Robi, c’est d’abord et avant tout une présence. C’est étrange l’effet que me fait la musique de Chloé Robineau : je la vois, sens, avant de l’entendre ou presque. La force de cet entêtant “On ne meurt pas d’amour” ne cachait pas les immenses qualités de son premier album : elle n’en était que le plus fier étendard.
Celui-ci aurait pu être lourd à porter au moment de donner une suite à “L’Hiver et la joie”. Il est donc question de “La cavale”. Mais qu’est-ce qui peut donner encore envie de s’enfuir ? Comment retranscrire cette sensation ? A cette réponse, Robi amène une réponse en plusieurs teintes, et si le noir domine, il y a ce qu’il faut de souffle pour y laisser entrer la lumière. Entamé par une première chanson très ample, “L’Eternité”, le disque dévoile une Robi toujours habitée, dans un écrin étonnamment ouvert, une prise de hauteur qui pourtant annonce des nuances qui vont osciller avec bonheur entre frénésie noctambule et introspection vitale.

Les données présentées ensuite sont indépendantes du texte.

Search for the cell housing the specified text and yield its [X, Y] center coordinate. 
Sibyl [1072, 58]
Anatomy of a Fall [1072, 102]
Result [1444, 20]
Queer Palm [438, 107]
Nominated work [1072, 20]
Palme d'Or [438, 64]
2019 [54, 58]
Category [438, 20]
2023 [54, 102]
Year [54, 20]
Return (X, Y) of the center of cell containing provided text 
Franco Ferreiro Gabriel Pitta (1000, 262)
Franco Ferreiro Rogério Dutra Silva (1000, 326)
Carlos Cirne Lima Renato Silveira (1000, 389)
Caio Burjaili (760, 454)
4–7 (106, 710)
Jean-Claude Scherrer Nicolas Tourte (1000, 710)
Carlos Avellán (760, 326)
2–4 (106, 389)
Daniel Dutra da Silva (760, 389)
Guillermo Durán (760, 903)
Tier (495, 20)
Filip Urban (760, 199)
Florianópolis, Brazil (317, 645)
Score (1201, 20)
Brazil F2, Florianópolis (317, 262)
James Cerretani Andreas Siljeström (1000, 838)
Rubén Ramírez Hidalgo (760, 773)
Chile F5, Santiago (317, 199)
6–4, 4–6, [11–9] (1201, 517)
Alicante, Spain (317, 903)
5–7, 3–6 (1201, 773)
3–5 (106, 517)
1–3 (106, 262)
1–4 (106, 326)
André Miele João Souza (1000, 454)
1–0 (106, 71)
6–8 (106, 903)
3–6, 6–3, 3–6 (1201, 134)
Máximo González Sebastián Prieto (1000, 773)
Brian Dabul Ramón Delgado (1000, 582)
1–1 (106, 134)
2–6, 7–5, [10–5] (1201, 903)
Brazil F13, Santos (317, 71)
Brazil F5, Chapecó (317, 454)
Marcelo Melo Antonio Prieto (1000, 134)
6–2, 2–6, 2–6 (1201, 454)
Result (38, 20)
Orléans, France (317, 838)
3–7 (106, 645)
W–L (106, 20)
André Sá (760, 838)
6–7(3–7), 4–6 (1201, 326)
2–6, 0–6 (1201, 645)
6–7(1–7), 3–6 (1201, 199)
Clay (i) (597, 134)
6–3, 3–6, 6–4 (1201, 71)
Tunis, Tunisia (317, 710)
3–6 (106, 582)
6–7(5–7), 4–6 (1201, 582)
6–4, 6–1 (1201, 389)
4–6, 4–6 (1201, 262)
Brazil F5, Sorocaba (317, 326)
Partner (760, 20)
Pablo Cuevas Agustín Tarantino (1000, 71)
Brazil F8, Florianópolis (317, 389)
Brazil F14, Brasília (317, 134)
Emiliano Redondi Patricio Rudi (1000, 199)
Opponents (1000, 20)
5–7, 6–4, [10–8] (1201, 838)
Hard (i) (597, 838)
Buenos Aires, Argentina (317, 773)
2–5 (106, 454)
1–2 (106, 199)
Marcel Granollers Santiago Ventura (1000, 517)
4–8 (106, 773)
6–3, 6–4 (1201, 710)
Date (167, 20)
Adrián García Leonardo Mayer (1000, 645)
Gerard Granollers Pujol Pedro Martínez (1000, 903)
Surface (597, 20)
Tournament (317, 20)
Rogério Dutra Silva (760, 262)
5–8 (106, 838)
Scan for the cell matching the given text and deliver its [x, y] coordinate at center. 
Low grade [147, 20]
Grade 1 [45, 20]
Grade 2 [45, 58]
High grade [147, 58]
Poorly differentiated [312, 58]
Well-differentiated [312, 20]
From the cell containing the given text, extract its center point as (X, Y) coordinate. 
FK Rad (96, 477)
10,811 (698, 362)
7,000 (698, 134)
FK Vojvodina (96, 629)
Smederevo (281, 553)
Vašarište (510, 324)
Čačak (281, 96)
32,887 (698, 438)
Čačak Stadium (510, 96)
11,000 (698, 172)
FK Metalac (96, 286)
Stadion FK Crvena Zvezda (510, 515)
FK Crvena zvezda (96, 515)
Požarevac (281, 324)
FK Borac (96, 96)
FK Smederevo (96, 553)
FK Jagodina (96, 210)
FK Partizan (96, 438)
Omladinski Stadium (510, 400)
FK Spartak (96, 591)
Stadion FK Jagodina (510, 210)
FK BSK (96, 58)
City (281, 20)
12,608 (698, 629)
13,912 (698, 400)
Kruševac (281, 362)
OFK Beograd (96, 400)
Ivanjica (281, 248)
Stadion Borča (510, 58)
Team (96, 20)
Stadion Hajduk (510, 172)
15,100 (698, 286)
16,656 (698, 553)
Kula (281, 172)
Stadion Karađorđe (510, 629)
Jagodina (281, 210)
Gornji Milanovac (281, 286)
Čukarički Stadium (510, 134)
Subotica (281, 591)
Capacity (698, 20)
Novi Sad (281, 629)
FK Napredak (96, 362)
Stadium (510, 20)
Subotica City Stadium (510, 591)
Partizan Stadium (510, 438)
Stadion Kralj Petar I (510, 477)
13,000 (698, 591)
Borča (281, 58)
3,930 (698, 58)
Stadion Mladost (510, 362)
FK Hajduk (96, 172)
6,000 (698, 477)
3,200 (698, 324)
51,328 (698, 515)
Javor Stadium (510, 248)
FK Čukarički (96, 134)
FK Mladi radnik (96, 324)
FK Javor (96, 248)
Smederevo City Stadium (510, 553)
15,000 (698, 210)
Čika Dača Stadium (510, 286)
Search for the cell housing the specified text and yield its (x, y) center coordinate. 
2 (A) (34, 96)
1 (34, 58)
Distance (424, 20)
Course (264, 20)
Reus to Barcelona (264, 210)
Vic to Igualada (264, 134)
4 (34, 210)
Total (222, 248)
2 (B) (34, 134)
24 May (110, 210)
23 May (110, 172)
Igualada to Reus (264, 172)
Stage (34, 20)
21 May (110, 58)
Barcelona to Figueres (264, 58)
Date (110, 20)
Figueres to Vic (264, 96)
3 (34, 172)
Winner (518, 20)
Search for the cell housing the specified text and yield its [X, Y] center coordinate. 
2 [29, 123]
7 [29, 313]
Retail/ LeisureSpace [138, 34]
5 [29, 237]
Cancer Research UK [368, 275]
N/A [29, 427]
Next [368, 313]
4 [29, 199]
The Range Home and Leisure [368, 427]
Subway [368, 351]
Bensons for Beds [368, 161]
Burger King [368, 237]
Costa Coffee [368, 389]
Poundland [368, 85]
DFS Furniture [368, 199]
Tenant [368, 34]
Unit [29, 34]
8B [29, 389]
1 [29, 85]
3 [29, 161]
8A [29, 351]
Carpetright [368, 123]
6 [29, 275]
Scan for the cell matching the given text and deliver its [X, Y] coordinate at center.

La Française est toujours plus séduisante quand elle instaure un rapport de séduction par sa voix profonde, qui s’accomode au mieux de ces instrumentations souvent fantomatiques, tenues parfois seulement par un clavier menaçant, quelques notes de basse ou quelques notes de guitare égrenées. Les discrètes enluminures assurées par Katel donnent beaucoup de texture (“Être là”) aux titres, tout en restant suffisamment subtiles et précises pour atteindre l’émotion sans pathos, la nuit avec ce qu’il faut d’étoiles pour s’y diriger. On peut y “Devenir fou”, y découvrir “Le Chaos” ou en faire une “Nuit de fête”. Robi saisit les infinies nuances qu’autorise l’obscurité, donnant aussi au disque une vraie dimension physique, charnelle : ce n’est pas un disque de veillée, il donne plutôt l’envie de profiter de ces moments éphémères.
La nuit devient alors plus que le simple paysage de ces onze morceaux, elle devient le personnage central de cette cavale menée de main de maître par son interprète. Robi, par sa présence et son charisme vocal, en est la voix idoine pour lui faire prendre forme dans toutes ses subtilités, donnant l’impression de donner beaucoup tout en restant un peu mystérieuse. Robi prend le peu de lumière de ses chansons pour les rendre magnifiques, habitées : ce n’est pas la moindre qualité de “La Cavale”, disque une fois de plus voué à accompagner ses auditeurs quand la nuit prend place.